Dass Wilhelm II. Lenin durch Deutschland fahren ließ, macht nicht Lenin zum „Revolutionär seiner Majestät“, sondern Wilhelm zum nützlichen Idioten des Roten Oktober.

Vielleicht sollen die Spiegel-Ergüsse die Vertreter der herrschenden Klasse warnen, sich ähnlich dumm zu verhalten.

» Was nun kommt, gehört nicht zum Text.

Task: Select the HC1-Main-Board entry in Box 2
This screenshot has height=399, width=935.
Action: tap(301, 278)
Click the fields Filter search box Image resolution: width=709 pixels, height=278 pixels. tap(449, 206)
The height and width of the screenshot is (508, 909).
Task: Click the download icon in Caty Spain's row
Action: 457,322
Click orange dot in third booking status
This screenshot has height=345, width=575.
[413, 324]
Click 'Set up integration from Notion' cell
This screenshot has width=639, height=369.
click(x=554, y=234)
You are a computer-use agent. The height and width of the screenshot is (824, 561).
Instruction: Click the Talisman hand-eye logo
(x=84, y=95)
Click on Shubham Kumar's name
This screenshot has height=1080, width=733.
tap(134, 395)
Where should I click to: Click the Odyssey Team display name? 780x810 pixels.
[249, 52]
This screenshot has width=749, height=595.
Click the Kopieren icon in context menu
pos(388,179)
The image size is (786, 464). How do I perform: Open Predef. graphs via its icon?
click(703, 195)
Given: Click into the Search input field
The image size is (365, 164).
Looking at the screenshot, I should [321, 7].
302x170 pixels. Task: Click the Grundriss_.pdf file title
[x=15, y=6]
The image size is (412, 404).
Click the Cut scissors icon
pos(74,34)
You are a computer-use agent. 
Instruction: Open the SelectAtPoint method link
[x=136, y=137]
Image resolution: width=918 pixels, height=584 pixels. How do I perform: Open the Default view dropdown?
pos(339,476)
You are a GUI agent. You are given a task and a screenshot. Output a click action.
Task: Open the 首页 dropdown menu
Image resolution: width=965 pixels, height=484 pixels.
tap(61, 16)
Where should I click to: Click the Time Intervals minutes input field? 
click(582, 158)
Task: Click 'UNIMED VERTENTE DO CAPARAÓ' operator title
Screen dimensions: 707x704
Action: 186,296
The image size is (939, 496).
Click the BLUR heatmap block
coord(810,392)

Mit Sicherheit sollen sie das Bild der Oktober-Revolution in den Dreck ziehen, denn es gibt ein Problem: „Revolutionäre Bewegungen in verschiedenen Teilen der Welt berufen sich auch 16 Jahre nach dem Ende der Sowjetunion noch immer auf die kommunistische Tradition.“

Alle, die sich ernsthaft mit dem Widerstand gegen Hunger, Ausbeutung, Unterdrückung und Umweltzerstörung befassen, mit dem Kampf gegen Kapitalismus und Krieg, kommen um die Oktoberrevolution nicht herum, der ersten und einzigen erfolgreichen Räterevolution. „Sogar wenn das Sowjetregime infolge ungünstiger Umstände und Schläge vorübergehend gestürzt werden sollte, der unauslöschliche Stempel der Oktoberumwälzung würde dennoch auf der weiteren Menschheitsgeschichte verbleiben.“ (Trotzki)

Möglich, dass deshalb schon heute die Spiegel-Propaganda mehr Leute für den Oktober interessiert als sie davon abschreckt. Ihnen allen empfehlen wir, selbst weiter zu lesen. Der Spiegel würde dann seinerseits zum nützlichen Idioten.

Anmerkung: Alle Zitate, soweit nicht anders angegeben aus Spiegel 50/07 und SPECIAL NR 4.